Open Source Python ETL

Hi everyone, thanks for posting Amphi :)

To give some context, Amphi is a low-code ETL tool for both structured and unstructured data. The key use cases include file integration, data preparation, data migration, and creating data pipelines for AI tasks like data extraction and RAG. What sets it apart from traditional ETL tools is that it generates Python code that you own and can deploy anywhere. Amphi is available as a standalone web app or as a JupyterLab extension.

Visit the GitHub: https://github.com/amphi-ai/amphi-etl Give it a try and let me know what you think

OutOfHere · a year ago

You know what does not set it apart? AI-washing. Also, lying about being open source when it isn't.

isjamesalive · a year ago

To be fair, the only place the words ‘open’ and ‘source‘ appear in the readme are once in a sub-heading, where it’s phrased ‘open-source’. It’s clearly labelled ELv2.

Possibly more of a subtle miscommunication or misunderstanding than a deliberate lie.

slt2021 · a year ago

i liked the idea of leveraging jupyterlab as server. data engineers/scientists already use jupyter, so this is neat idea.

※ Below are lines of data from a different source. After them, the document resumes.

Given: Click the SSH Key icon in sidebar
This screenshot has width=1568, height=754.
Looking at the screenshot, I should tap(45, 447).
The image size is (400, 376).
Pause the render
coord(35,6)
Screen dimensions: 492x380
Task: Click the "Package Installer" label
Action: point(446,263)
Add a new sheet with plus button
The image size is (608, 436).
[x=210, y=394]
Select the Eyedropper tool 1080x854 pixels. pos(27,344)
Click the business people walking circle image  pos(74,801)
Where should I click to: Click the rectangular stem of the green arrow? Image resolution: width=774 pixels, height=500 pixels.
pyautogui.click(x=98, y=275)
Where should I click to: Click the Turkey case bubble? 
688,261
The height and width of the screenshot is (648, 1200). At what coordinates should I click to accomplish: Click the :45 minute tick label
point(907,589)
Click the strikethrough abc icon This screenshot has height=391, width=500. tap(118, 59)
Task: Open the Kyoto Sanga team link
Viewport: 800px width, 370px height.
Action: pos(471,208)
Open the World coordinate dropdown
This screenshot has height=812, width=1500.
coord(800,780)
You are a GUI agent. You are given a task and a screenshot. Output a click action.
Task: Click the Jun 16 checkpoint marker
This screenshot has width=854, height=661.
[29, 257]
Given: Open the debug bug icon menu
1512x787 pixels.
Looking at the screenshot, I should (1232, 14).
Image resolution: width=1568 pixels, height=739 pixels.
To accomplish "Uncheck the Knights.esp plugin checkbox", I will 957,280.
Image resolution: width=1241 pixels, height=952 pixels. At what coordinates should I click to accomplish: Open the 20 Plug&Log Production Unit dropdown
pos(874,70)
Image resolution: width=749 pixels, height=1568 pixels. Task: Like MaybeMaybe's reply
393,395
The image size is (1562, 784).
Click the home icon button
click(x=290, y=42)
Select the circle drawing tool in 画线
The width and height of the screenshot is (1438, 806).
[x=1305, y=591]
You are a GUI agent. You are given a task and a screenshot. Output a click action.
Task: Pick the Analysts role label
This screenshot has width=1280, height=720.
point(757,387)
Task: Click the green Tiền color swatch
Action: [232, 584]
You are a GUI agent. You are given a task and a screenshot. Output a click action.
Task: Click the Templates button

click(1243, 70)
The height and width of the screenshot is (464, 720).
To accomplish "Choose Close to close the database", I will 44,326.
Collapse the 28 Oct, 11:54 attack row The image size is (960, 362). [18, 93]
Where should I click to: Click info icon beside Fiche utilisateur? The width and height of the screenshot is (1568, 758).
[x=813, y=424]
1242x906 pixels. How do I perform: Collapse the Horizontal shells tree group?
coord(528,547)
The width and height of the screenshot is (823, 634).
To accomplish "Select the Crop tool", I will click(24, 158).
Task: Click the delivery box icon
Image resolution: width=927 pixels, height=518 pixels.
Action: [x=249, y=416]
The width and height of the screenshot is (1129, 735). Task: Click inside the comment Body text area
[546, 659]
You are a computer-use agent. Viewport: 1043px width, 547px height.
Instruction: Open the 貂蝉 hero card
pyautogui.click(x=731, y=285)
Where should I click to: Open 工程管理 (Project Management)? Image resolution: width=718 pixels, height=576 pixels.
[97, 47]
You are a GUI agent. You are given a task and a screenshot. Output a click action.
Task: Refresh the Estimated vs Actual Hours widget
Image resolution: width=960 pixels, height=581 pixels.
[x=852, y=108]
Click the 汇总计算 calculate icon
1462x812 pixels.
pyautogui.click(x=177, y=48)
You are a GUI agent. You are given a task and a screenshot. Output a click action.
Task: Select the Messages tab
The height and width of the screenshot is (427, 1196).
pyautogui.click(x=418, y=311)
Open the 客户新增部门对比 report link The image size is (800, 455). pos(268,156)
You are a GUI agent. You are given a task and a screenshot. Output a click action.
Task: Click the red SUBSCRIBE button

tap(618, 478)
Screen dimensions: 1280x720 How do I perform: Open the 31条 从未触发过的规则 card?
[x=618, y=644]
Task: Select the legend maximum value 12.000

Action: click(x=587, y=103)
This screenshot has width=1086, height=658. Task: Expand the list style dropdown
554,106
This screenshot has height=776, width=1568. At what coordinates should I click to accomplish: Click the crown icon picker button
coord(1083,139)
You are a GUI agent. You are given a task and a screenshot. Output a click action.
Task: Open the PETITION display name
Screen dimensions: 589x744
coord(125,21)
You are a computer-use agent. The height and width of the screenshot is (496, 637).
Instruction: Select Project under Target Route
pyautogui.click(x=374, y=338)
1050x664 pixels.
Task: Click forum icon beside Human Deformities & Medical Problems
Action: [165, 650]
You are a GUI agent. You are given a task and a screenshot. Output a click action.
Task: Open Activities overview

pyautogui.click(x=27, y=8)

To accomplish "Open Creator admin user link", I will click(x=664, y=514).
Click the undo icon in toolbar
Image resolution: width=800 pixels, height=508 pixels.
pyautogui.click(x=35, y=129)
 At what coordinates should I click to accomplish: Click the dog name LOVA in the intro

custom extension for jupyterlab is a great way to leverage existing jupyterlab install base: not everyone will be willing to install and jump through hoops to install software X, but installing extension is one pip install away and no need to run separate process, since you are running inside jupyterlab server.

this reminds of ALTERYX (another drag and drop ETL tool)

thibautdr · a year ago

Thanks! Being based on JupyterLab also allows Amphi to benefit from the vast ecosystem of extensions already available, such as the Git extension or using different file systems (S3).

Some users pointed out they were Alteryx users but liked the Python code generation from Amphi :)

johhns4 · a year ago

Wow amazing work! How does the inputs work, are they created for you or does it support custom as well?

thibautdr · a year ago

Thank you! Inputs components are pre-built for now but the ability to add custom inputs is coming soon!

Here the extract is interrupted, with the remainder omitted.